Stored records
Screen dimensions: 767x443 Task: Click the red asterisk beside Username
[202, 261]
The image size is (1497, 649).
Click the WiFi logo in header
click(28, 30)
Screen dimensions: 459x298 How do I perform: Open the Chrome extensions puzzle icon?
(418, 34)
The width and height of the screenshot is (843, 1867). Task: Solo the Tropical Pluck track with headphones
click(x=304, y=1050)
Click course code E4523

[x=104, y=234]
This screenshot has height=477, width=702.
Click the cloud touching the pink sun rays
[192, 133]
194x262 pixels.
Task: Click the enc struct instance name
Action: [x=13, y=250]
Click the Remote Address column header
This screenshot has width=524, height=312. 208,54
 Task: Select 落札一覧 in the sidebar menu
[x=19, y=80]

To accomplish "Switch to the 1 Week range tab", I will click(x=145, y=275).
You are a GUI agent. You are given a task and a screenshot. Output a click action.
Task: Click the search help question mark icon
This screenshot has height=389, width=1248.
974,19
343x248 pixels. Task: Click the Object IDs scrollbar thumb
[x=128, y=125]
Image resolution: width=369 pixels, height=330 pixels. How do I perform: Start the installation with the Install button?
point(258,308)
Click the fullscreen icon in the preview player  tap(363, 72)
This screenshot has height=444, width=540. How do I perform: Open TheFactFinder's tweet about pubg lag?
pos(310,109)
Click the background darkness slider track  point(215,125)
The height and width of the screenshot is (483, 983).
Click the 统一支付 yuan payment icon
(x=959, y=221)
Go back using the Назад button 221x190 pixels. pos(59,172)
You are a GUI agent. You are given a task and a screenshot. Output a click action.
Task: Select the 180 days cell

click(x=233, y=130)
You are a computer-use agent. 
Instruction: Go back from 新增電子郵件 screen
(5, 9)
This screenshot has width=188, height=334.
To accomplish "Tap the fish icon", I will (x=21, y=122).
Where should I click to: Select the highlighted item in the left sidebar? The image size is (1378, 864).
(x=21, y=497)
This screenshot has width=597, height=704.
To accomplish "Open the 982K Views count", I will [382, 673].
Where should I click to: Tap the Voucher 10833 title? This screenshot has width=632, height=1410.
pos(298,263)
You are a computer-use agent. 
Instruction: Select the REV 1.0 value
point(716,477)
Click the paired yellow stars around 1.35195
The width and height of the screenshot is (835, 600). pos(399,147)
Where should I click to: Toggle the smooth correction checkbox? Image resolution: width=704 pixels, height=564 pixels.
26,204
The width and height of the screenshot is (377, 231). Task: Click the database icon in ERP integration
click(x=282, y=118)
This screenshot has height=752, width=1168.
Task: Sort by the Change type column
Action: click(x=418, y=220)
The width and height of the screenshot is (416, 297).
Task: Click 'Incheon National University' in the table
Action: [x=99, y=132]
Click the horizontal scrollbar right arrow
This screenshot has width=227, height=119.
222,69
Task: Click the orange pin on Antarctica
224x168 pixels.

Exercise brief → The first line of the entries, the line with "This screenshot has height=477, width=702.", and every line between them should be retyped exactly, and nothing else.

Exercise answer →
Screen dimensions: 767x443 Task: Click the red asterisk beside Username
[202, 261]
The image size is (1497, 649).
Click the WiFi logo in header
click(28, 30)
Screen dimensions: 459x298 How do I perform: Open the Chrome extensions puzzle icon?
(418, 34)
The width and height of the screenshot is (843, 1867). Task: Solo the Tropical Pluck track with headphones
click(x=304, y=1050)
Click course code E4523

[x=104, y=234]
This screenshot has height=477, width=702.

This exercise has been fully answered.